Other types from Crossref (such as component, reference-entry) are valid, but are not actively solicited for inclusion, as they are not the current focus of the database.

In the future, some types (like journal, proceedings, and book-series) will probably be represented as container entities. How to represent other container-like types (like report-series or book-series) is TBD.

Controlled vocabulary for release_status:

  • published for any version of the work that was "formally published", or any variant that can be considered a "proof", "camera ready", "archival", "version of record" or "definitive" that have no meaningful differences from the "published" version. Note that "meaningful" here will need to be explored.
  • corrected for a version of a work that, after formal publication, has been revised and updated. Could be the "version of record".
  • pre-print, for versions of a work which have not been submitted for peer review or formal publication
  • post-print, often a post-peer-review version of a work that does not have publisher-supplied copy-editing, typesetting, etc.
  • draft in the context of book publication or online content (shouldn't be applied to journal articles), is an unpublished, but somehow notable version of a work.
  • If blank, indicates status isn't known, and wasn't inferred at creation time. Can often be interpreted as published.
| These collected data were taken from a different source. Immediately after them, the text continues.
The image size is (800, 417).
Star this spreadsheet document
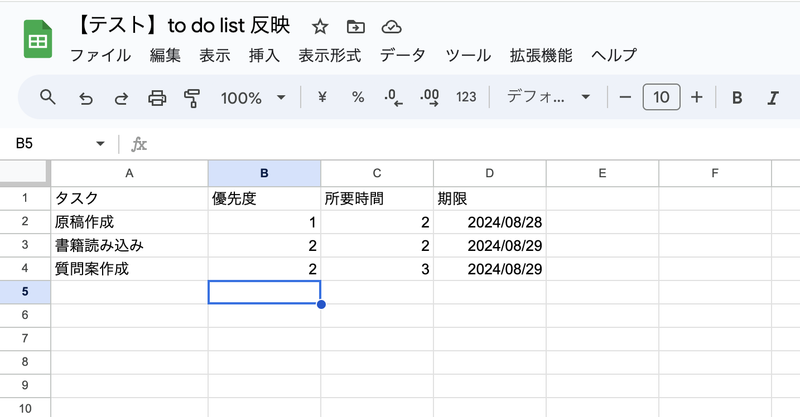click(x=320, y=27)
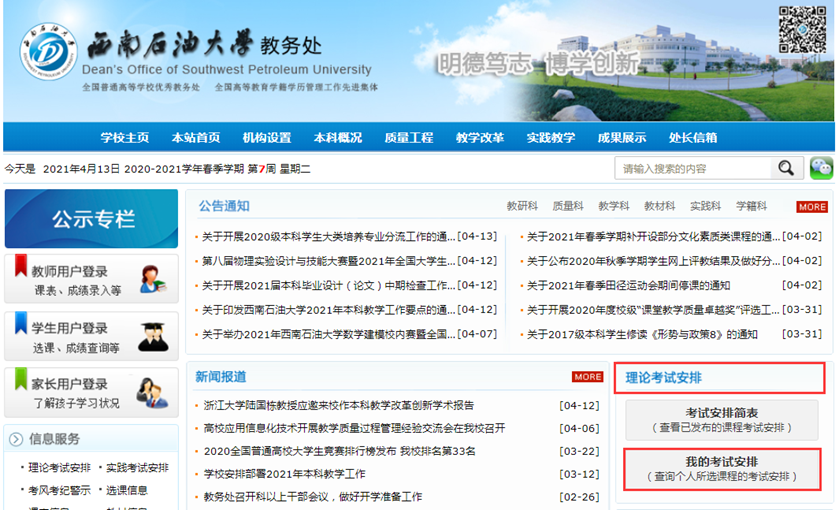Open 教师用户登录 teacher login
839x510 pixels.
(x=91, y=279)
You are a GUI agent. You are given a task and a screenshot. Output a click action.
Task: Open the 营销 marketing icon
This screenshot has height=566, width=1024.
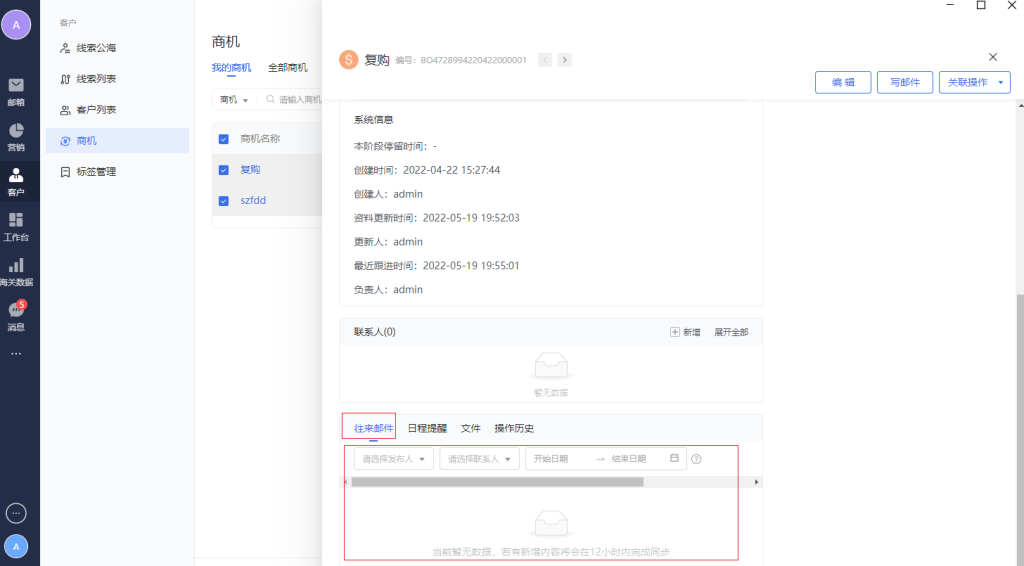tap(16, 136)
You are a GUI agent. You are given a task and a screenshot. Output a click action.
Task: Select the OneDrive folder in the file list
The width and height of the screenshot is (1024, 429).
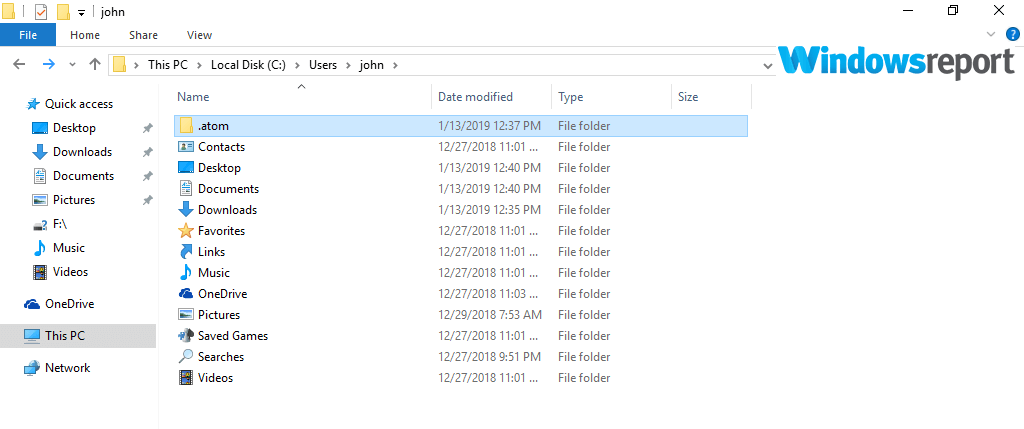[222, 294]
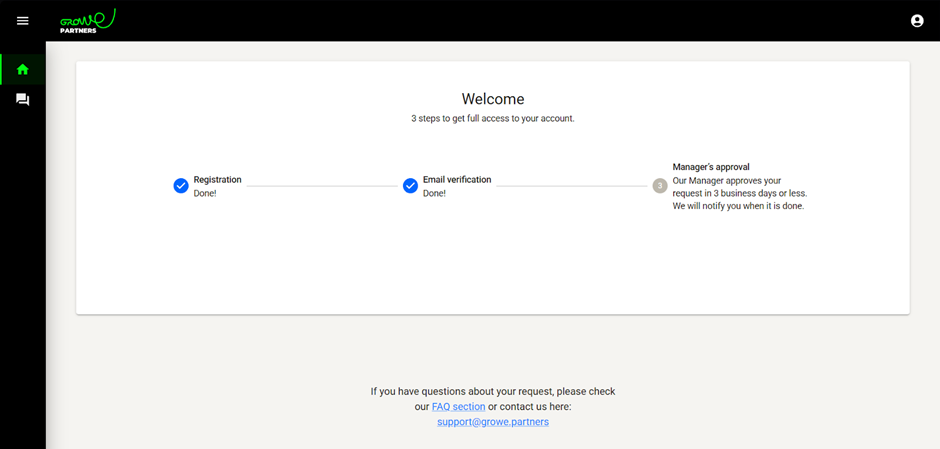Click the Email verification step label
Screen dimensions: 940x449
(x=457, y=180)
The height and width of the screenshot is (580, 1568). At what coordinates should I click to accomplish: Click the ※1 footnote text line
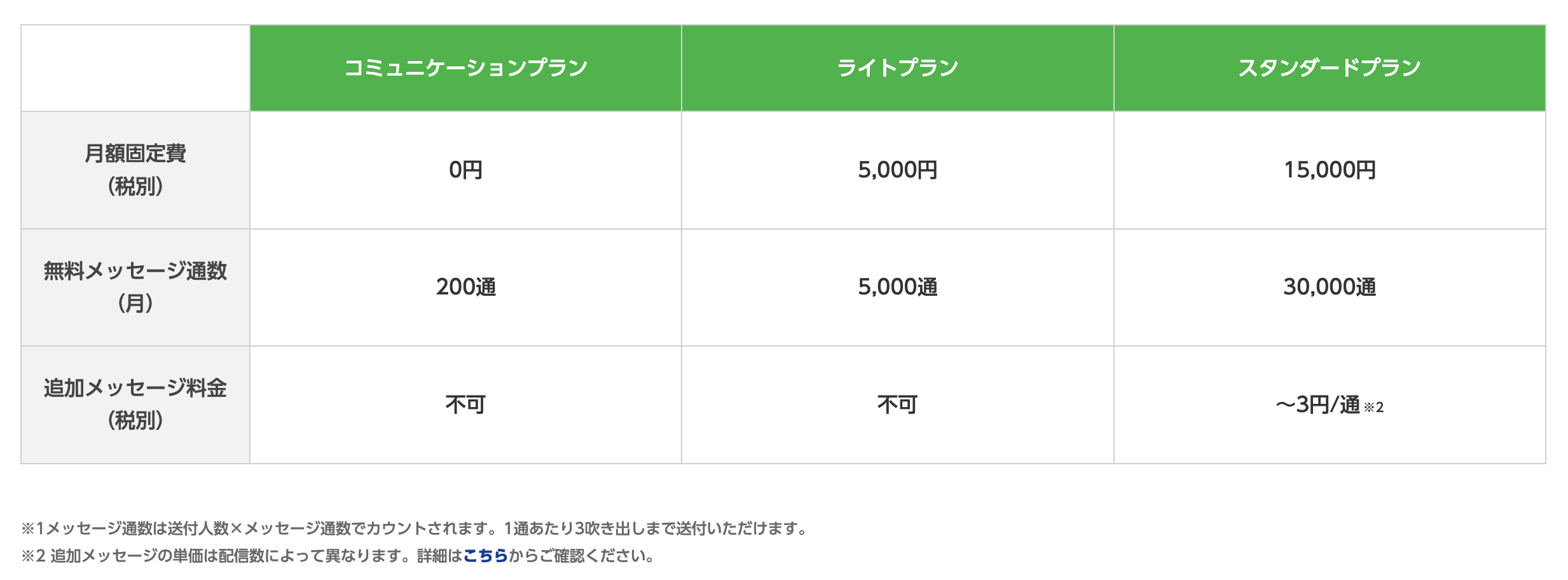pos(415,528)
Controlled vocabulary for role field on contribs:

  • author
  • translator
  • illustrator
  • editor
  • If blank, indicates that type of contribution is not known; this can often be interpreted as authorship.

Current "extra" fields, flags, and content:

  • crossref (object), for extra crossref-specific metadata
  • is_retracted (boolean flag) if this work has been retracted
  • translation_of (release identifier) if this release is a translation of another (usually under the same work)
  • arxiv_id (string) external identifier to a (version-specific) arxiv.org work

Abstracts

Abstract contents (in raw string form) are stored in their own table, and are immutable (not editable), but there is release-specific metadata as part of release entities.

  • sha1 (string, hex, required): reference to the abstract content (string). Example: "3f242a192acc258bdfdb151943419437f440c313"
  • content (string): The abstract raw content itself. Example: <jats:p>Some abstract thing goes here</jats:p>
  • mimetype (string): not formally required, but should effectively always get set. text/plain if the abstract doesn't have a structured format
  • lang (string, controlled set): the human language this abstract is in. See the lang field of release for format and vocabulary.

Works

Works have no field! They just group releases.